SOURCE MATERIAL Block Start
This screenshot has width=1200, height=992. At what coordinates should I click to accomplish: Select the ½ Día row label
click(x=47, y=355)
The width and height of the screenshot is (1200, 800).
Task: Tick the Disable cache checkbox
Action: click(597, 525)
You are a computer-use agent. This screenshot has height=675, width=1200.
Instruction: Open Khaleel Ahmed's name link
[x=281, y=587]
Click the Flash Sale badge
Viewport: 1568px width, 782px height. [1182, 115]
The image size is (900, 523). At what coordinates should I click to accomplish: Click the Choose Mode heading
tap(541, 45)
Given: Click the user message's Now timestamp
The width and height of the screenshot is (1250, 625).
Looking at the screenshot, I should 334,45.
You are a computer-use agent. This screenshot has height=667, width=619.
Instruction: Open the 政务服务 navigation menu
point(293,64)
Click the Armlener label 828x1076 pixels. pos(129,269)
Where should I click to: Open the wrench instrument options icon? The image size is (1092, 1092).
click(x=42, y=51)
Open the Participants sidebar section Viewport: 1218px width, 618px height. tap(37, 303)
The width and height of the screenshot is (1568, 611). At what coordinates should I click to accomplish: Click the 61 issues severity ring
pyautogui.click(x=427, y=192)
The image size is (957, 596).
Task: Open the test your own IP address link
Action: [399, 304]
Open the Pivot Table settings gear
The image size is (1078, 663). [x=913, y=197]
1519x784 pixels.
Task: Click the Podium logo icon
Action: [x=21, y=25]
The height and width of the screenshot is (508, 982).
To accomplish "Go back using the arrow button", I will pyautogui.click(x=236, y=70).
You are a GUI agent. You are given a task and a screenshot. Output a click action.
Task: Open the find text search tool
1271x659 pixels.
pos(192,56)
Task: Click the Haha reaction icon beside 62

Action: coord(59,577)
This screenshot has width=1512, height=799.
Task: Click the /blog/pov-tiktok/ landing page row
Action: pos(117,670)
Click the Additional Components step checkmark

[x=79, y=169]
SOURCE MATERIAL Block End
■ INSTRUCTIONS FOR THE TASK
Each line above that contains the word "agent" should be returned.

■ RESULT FOR THIS TASK
You are a computer-use agent. This screenshot has height=675, width=1200.
You are a computer-use agent. This screenshot has height=667, width=619.
You are a GUI agent. You are given a task and a screenshot. Output a click action.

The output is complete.